======== TEXTO DE ESTUDIO ========
14 de diciembre de 2015

VIAJE AL SOL.

"Apártate, que me tapas el sol". Diógenes a Alejandro Magno.
 

Buscó el mismísimo Alejandro Magno a Diógenes, de enorme fama, del cual se reían por su rechazo a vida material alguna. 
Cuando le encontró desnudo y tumbado a orillas de un río, Alejandro Magno a lomos de su enorme caballo, le hizo la siguiente proposición:

"Tú, Diógenes el Cínico, pídeme cualquier cosa, ya sean riquezas o monumentos, y yo te lo concederé".

A lo que Diógenes contestó: "Apártate, que me tapas el sol".

Aquellos que iban con Alejandro Magno empezaron a reírse de Diógenes y a decirle que cómo no se daba cuenta de quién estaba delante de él. Alejandro hizo acallar las voces burlonas cuando dijo que "si no fuera Alejandro quisiera ser Diógenes".


De joven, casi de niño, el viajero se embarcó por una noche en un pesquero de bajura. Entonces conoció lo que significa generosidad, trabajo, frío, oscuridad e incertidumbre. Y miró al sol del amanecer con otros ojos. Como la luz que vence a la oscuridad y nos calienta el cuerpo helado tras una noche a la intemperie en medio del mar.

A cierta edad las experiencias se fijan como la tinta sobre un papel blanco. 

Pasaron los años y el viajero caminaba en busca del sol del amanecer. Iba acompañado con sus perros por las montañas más altas de su mundo. Sigue diciendo que su pueblo viejo es el más alto del mundo, por lo que es el primero en ver el sol de la mañana. Los que le escuchan saben que habla de su mundo, los otros son eso, otros mundos, como lo era la ciudad para el pastor de ovejas.

El pastor de ovejas viajó a Italia. El viajero le preguntó por los monumentos que había podido ver. El pastor le contestó que no había visto ningún monumento, pero que se había vuelto con un color, un color que no había visto nunca antes, el color dorado del trigo antes de cosechar.
======== DATOS REGISTRADOS ========
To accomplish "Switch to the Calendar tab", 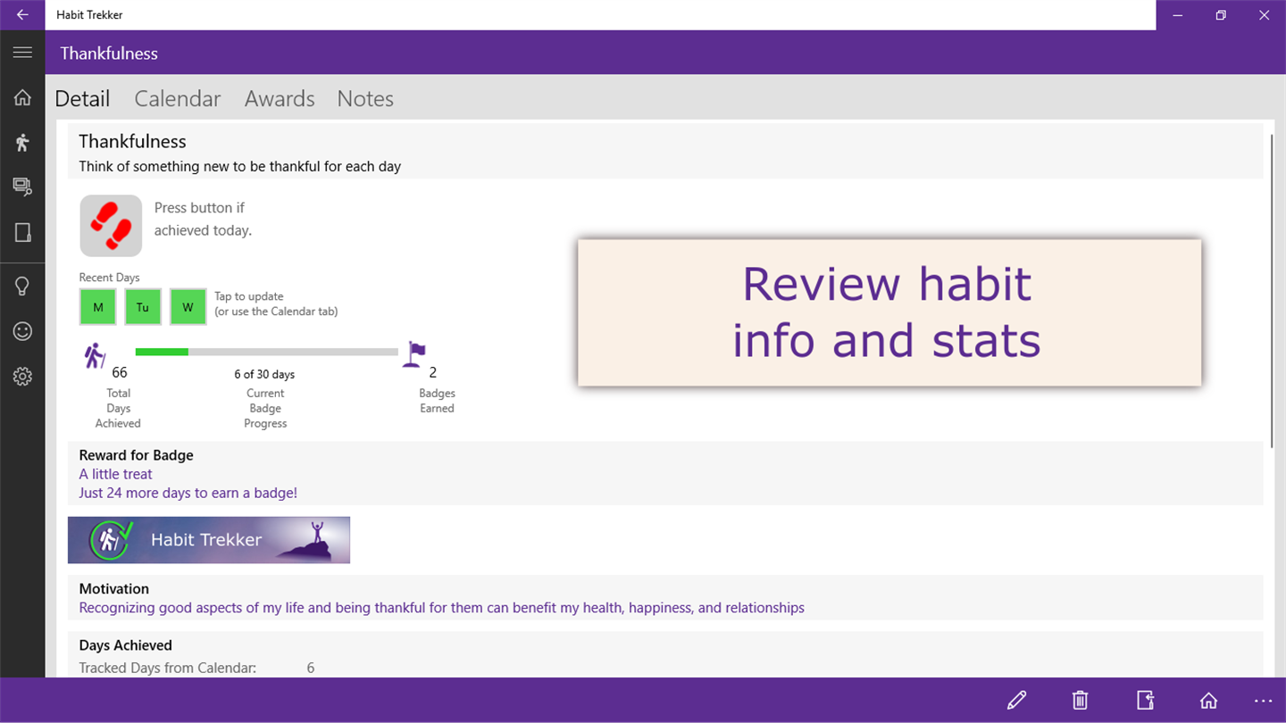I will click(178, 98).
========
QUÉ HACER ::
1. En el texto sobre el viaje al sol, ¿qué trajo el pastor de ovejas de Italia en lugar de recuerdos de monumentos?
2. Escribe lo que sigue en el texto sobre el viaje al sol, a partir de su última oración.

RESPUESTAS ::
1. Un color que nunca había visto: el dorado del trigo antes de cosechar.

2.
El hijo del pastor era listo. Llamaron al pastor de ovejas desde algún colegio de la ciudad para decirle que el chaval tenía posibilidades y que se quedaría en la ciudad para seguir estudiando. Ese mismo día mandó a por su hijo y le hizo volver al pueblo. ¡Qué quieres, estudiar para acabar viviendo en una ciudad sin ver el sol! 

El chaval cambió los libros por las ovejas y no se le volvió a ocurrir mencionar los estudios por miedo a la cólera del padre.

El viajero intentó convencer a su amigo pastor y le habló de las ganancias de ver el sol con algo más de conocimiento. El viajero no pudo acabar la frase. El pastor le dijo: ¡no sé cuanto te pagan en la ciudad, pero debe ser mucho para que te pierdas ver amanecer y atardecer cada día. 

El viajero nunca ha vuelto a ver caer la tarde sin que le duelan aquellas palabras tan verdaderas.

La mujer del pastor enfermó y aquel hijo único había aprendido todo lo que merece ser aprendido. Cada día curaba las llagas que cubrían todo el cuerpo de la anciana enferma. 

El pastor le dijo al viajero que no se había equivocado trayendo a su hijo con las ovejas. Luego se dejó ir en cuestión de días porque viendo al hijo cuidar de la madre sabía que había llegado al destino del más importante de los caminos.

Los nietos del pastor fueron a la ciudad y aprendieron. 

Las montañas se quedaron solas sin nadie que mire cada día sus puestas de sol.

No quedan aprendices que tengan que apartarse para no tapar el sol a los marineros y pastores, los verdaderos sabios porque nunca empezaron un día de camino sin mirar al sol de la mañana.

Nunca es tan hermoso el sol como el día en que uno se pone en camino. Jean Giono en “Les Grands Chemins”.